It’s Friday night, my girlfriends and I get together at Hume Hall, swap clothes, do each other’s makeup and put band aids on our ankles to protect against blisters. Then we “go out.” We meet another set of girlfriends on University Street and make “home base” a corner booth at our favorite spot—for Gator Girls c/o 2009 it was ":08" on Thursdays. But what is to come of all the makeup, glam and pre-gaming? One boy will wander over to our booth and talk to ALL 8 of us. Sound familiar? Insert your dorm, your bar and your favorite style and you have a Friday night for most women who went to college sometime over the last 5 years. But alas, someone other than us girls is beginning to catch on.
The NY Times headlined the article; “The New Math on Campus” connecting the dots between the male/female ratio in college classes and how the ratio is affecting the dating pool.
Needless to say, this puts guys in a position to play the field, and tends to mean that even the ones willing to make a commitment come with storied romantic histories.

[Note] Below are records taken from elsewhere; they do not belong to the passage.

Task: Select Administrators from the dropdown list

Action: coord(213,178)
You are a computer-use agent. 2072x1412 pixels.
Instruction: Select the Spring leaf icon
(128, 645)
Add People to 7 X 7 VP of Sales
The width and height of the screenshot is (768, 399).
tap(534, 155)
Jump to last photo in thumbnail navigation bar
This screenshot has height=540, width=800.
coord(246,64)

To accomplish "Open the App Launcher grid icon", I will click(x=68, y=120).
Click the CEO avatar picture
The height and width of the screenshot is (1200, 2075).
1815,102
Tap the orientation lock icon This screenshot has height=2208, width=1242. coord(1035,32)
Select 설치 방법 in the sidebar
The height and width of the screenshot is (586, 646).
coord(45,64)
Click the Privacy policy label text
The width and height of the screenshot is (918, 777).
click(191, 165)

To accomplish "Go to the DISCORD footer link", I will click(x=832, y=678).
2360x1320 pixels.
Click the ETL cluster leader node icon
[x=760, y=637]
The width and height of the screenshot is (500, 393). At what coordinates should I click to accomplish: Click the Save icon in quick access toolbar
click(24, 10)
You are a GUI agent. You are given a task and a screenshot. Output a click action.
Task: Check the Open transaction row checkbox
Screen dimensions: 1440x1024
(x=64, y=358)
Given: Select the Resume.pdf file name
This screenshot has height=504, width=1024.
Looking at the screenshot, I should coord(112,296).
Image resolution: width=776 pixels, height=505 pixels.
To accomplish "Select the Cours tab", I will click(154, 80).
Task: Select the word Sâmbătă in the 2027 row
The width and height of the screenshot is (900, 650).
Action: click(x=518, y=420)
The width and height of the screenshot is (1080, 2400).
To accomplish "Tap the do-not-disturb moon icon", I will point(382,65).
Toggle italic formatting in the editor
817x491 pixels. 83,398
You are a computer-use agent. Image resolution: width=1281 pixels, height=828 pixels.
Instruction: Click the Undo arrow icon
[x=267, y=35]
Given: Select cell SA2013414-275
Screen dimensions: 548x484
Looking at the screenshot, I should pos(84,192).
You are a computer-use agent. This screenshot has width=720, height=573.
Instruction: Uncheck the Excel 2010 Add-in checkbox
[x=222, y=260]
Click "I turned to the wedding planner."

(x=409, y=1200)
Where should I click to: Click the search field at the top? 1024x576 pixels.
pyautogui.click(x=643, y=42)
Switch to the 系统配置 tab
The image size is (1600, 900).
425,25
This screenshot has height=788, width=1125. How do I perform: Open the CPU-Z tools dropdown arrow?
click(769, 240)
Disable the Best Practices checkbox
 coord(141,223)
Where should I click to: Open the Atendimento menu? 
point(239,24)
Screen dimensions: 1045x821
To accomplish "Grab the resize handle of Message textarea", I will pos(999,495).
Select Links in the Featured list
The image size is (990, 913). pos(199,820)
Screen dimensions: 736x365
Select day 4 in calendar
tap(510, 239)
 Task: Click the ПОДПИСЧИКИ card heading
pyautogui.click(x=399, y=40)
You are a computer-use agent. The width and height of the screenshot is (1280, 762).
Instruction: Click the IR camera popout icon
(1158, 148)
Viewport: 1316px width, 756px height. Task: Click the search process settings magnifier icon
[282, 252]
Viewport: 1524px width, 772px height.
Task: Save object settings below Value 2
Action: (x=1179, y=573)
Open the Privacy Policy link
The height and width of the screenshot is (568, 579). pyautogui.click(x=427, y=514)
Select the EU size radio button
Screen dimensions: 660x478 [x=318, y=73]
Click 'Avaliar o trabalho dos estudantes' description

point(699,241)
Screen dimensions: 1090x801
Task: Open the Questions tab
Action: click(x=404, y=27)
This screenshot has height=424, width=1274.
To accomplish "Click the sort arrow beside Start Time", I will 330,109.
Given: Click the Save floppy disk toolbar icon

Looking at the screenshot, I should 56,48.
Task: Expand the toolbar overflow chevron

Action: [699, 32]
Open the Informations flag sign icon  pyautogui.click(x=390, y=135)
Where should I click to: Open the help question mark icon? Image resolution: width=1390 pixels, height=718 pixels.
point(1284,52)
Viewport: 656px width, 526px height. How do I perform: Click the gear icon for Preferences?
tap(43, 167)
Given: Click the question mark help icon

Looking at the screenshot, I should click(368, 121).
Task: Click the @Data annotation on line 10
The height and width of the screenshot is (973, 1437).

Rachel Sasser, a senior history major at UNC-Chapel Hill, said that before she and her boyfriend started dating, he had “hooked up with a least five of my friends in my sorority — that I know of.”
According to a recent report by the American Council on Education, women have represented about 57 percent of enrollment in colleges since 2000. Some schools recognize the gender inequality in the classroom and have created quasi “affirmative action for boys” programs. Yet, leading feminists organizations see this as female discrimination and in December, "The United States Commission on Civil Rights moved to subpoena admissions data from 19 public and private colleges to look at whether they were discriminating against qualified female applicants," according to the NYT.
This aside, what can be said of the social ramifications of such an inverted ratio?
Girls are often pressured to go “outside their comfort zone” just to ensure that the boy at the bar will call back the next morning. Women are pining for attention from men on “men’s terms” and forgetting their own values. The result: women are waking up alone with the memory of a casual hook-up from the night before.
So while women appear the “victors” in academia, we are losing out on stable, committed relationships. Researchers may not fully know the effects of this new form of college hook-ups for years, but I do hope this article sheds light on an issue that so many of us can speak to personally.